The IMW tool can process many different datasets and requires only
that each dataset have a unique identifier (a descriptive name works
quite well). Datasets at a particular installation can be placed into
an ontology of categories if desired though this is completely
optional.
The IMW Workflow
The processing of a dataset can be split into four distinct stages which must be followed in order. These stages define a workflow for data processing and IMW can be viewed as a tool for automating this workflow across a collection of datasets. The stages, in order, are:
- Obtaining the dataset
- Parsing the dataset into some intermediate format
- Cleaning and normalizing the dataset
- Packaging the dataset into some final format
The IMW works by reading simple directives for each one of these steps and peforming the necessary actions. We follow Ruby’s convention over configuration principle and require the user to specify only the directives which are peculiar to the particular dataset being processed and hope that IMW will intelligently guess correctly elsewhere.

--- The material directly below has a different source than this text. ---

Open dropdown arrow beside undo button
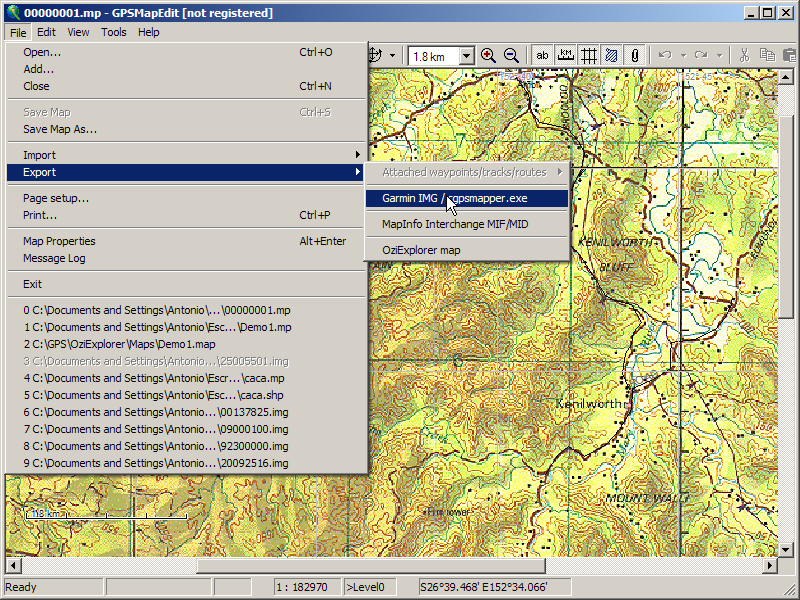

During execution of the workflow, intermediate copies of the dataset will be made and stored in directories reserved for the dataset. These directories default to ripd/dataset_source_url, rawd/category/subcat/dataset, fixd/category/subcat/dataset, and pkgd/category/subcat/dataset, respectively in order above, where the category file hierarchy is (optionally) defined by the user, and all paths are relative to the imw_data_root directory, (optionally) specified by the user (see directories for more).
Using IMW
In executing the above workflow for a dataset, IMW will (possibly) need to venture out onto the Internet to collect data, create (local or remote) directories to store ripped, raw, fixed, and packaged data, and write files in these directories (and possibly others) which contain the data in various stages of processing as well as output from IMW itself.
IMW will also need information about the particulars of the dataset it is being asked to process. Where is the data coming from? What format is it in? Which fields are important to keep? What is the nature of those fields? Does the original data source ever change, requiring periodic incremental updates of the final data output? Are there security concerns in the workflow that require authentication or encryption?
IMW will do its best to guess sensible defaults for much of the information it needs but some information will always have to be supplied by the user. This is done through YAML-formatted configuration files2. Each dataset will have two such YAML files: one for describing the workflow required in processing the data, and one for describing the structure (schema) of the dataset itself3. The IMW tool will be fed these YAML configuration files and will churn away, processing data while we noble Infochimps that created it sit back and pluck mites out of each others coats.
1 While we intend the notion of a “dataset” to be quite general,
there are many simple structures that cannot be thought of in a
tabular way: family trees, filesystems, etc.
2 Is it ironic that a data manipulation tool like IMW requires configuration files in only one particular data format? Yes, it is ironic. Now shush.
3 For simple datasets, the YAML schema file can be incorporated inline in the YAML workflow file.